§ **O QUE FAZER**
No texto sobre Deus e o dinheiro, copie o trecho que começa com as palavras "José Antonio Pagola" e termina com "de seus irmãos.", substituindo "solidariedade" por "partilha".

§ **TEXTO**
- - - - -

Vida Cristã - Província Franciscana da Imaculada Conceição do Brasil - OFM

10º Domingo do Tempo Comum

10º Domingo do Tempo Comum

Deus ou o dinheiro

 

José Antonio Pagola

Uma das exortações mais decisivas de Jesus e, ao mesmo tempo, mais escandalosas foi recolhida por Mateus com estes termos: “Não podeis servir a Deus e ao dinheiro”.

O pensamento de Jesus é de uma lógica contundente. Deus não pode reinar entre nós, a não ser preocupando-se com todos e fazendo justiça aos que ninguém faz. Portanto, Deus só pode ser servido por aqueles que promovem a solidariedade e a fraternidade.

Por conseguinte, os ricos e privilegiados são chamados a compartilhar seus bens com os necessitados. O Pai, que ama todos os seus filhos e filhas, não pode ser servido por quem vive dominado pelo dinheiro e esquecido de seus irmãos.

Precisamente por isso, Jesus vai condenar duramente, ao longo de sua vida, aqueles que acumulam e possuem mais do que o necessário para viver, sem preocupar-se com os que, junto deles, padecem necessidade. Enquanto continuar havendo pobres e necessitados, toda a riqueza que a pessoa acumula para si mesma, sem necessidade, é “injusta”, porque está privando a outros do que necessitam.

- - - - -

§ **TRECHOS DA LISTAGEM**
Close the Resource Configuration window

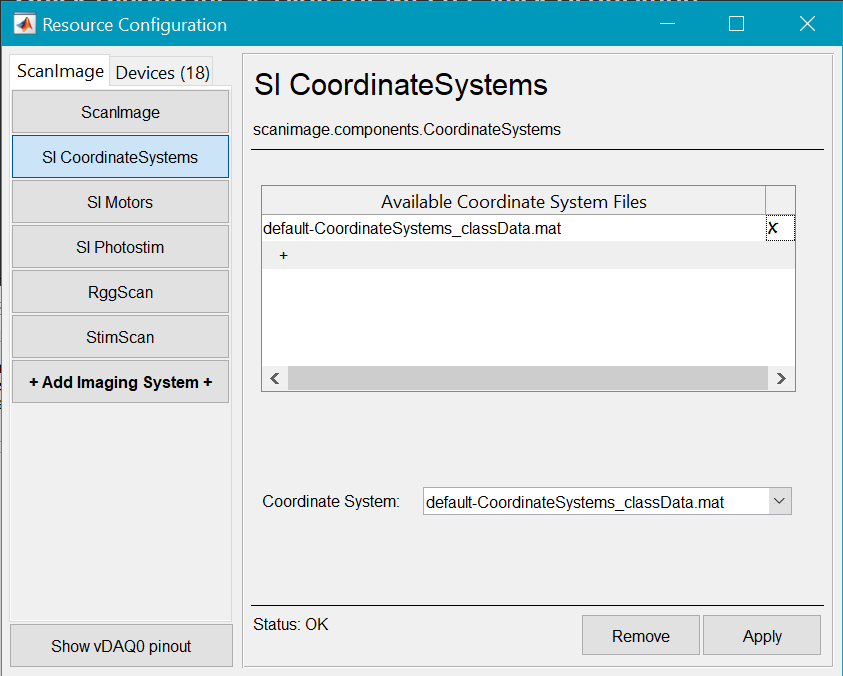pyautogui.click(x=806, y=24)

- - - - -

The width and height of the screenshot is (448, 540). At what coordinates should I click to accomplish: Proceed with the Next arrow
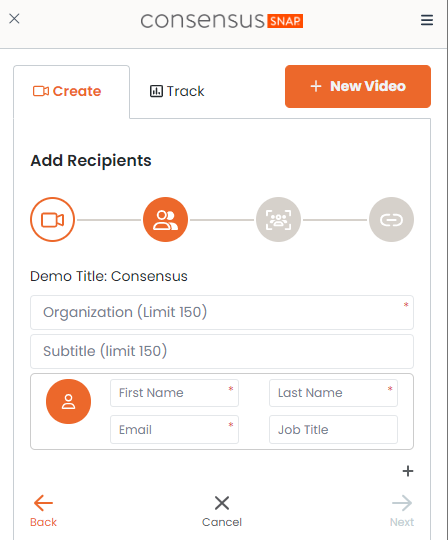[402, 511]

- - - - -

§ **ESPAÇO DA RESPOSTA**
José Antonio Pagola

Uma das exortações mais decisivas de Jesus e, ao mesmo tempo, mais escandalosas foi recolhida por Mateus com estes termos: “Não podeis servir a Deus e ao dinheiro”.

O pensamento de Jesus é de uma lógica contundente. Deus não pode reinar entre nós, a não ser preocupando-se com todos e fazendo justiça aos que ninguém faz. Portanto, Deus só pode ser servido por aqueles que promovem a partilha e a fraternidade.

Por conseguinte, os ricos e privilegiados são chamados a compartilhar seus bens com os necessitados. O Pai, que ama todos os seus filhos e filhas, não pode ser servido por quem vive dominado pelo dinheiro e esquecido de seus irmãos.